Y esta nueva determinación del ejecutor nos lleva a saltarnos lo que ocurre a continuación, la sarta de trivialidades situacionales propias del relato detectivesco que nada importan en este momento. Sólo dos cosas son relevantes en este salto temporal: El hombre no explicó a Control su conversación con Puerco y, finalmente, dio con Sonja.
De todas las formas de prostitución, quizás la que practicaba Sonja era de la más terribles. Incapacitada físicamente para sentir ningún tipo de placer, los clientes encontraban en aquella mujer la imagen de una fría virgen hiperbórea, proporcionándoles la esperanza de ser los primeros en rescatarla de su helado cautiverio. Los ardorosos caballeros andantes creían rescatar a la doncella cautiva cuando en realidad se entregaban a las fauces de la bestia que les devoraba, en este caso exigiéndoles el pago de un placer decepcionante.
El Ejecutor quedó deslumbrado por el rojo cabello de la mujer, por su extrema palidez y, luego, por la contradictoria calidez de su piel. Por la resignada tristeza que emanaba y por su voz llena de matices del frío norte. Confío ciegamente en Puerco, dice Sonja preparándose, y acepto las condiciones del reto que te impuso. Si consigues que tenga un orgasmo te diré todo lo que quieras saber sobre él. Te advierto que jamás nadie...
Se interrumpe, dejando en el aire un silencio cargado de pesadumbre y, a la vez, de irremediable resignación.

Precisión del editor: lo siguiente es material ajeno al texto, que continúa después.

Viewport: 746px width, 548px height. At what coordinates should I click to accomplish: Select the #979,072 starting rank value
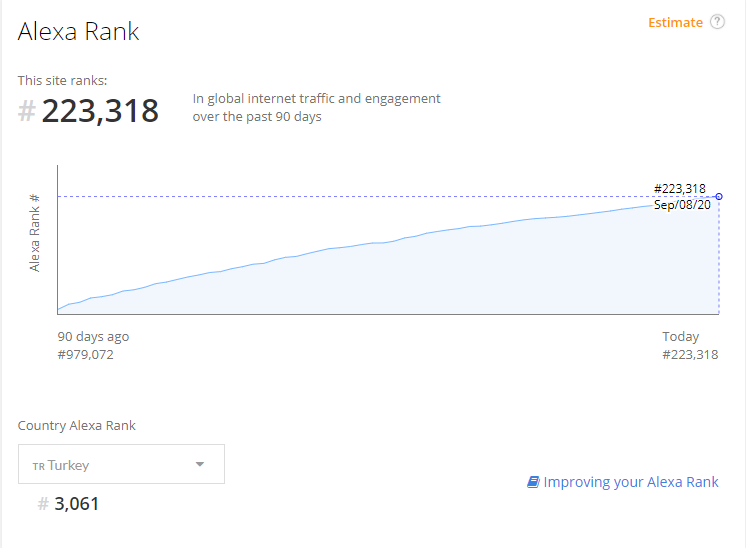[86, 355]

Héctor asiente dispuesto a llevar hasta el límite su decisión de aprovechar todo momento de placer, intentando eludir la empatía que siente hacia la vestal que permanece desnuda sentada en el borde de la cama, con las rodillas juntas y las manos sobre las piernas. Por un momento duda que su decisión sea enteramente suya pero estira sus manos y toca con la punta de sus dedos el rostro de la mujer. Suavemente recorre la insólitamente cálida piel, la frente, detrás de las orejas, el cuello, los hombros. No hay rincón del cuerpo de Sonja que los dedos de Héctor no alcancen con inusual ternura, ni remotos confines que labios y lengua no recorran. En sus manos el cuerpo de Sonja tiene la textura de la cera tibia. Héctor la moldea lentamente a la búsqueda de una brecha por donde lanzar su ataque en vano. Sobre la cama la mujer es un cadáver insensible. Héctor siente una excitación irracional, voltea el cuerpo de la mujer en todas direcciones y la embiste desde cien posiciones sin obtener ninguna respuesta. Hay mucho en juego, pero lo que verdaderamente de debate es la hombría de Héctor. La muñeca de cera resiste todos los embates sin mostrar ninguna emoción.
El sudor corre por el rostro del hombre empeñado en una lucha inútil cuando cree oír un ligero roce tras la puerta como si alguien... La mujer se arquea entre sus brazos dejando escapar un leve gemido, Héctor arremete con violencia, Sonja se acopla a su movimiento entreabriendo sus labios de los que escapan leves gritos de placer. En un instante todo ha concluido. La mujer cae sobre la cama desecha completamente exangüe. Héctor se viste rápidamente y corre hacia la puerta, la abre, oye ruido de pasos que se alejan, Héctor persigue el furtivo taconeo hasta la calle donde puede ver, fugazmente la pierna de una mujer entrando en un coche.
Irene, dice.
Miércoles, 23 de Marzo de 2005 18:59.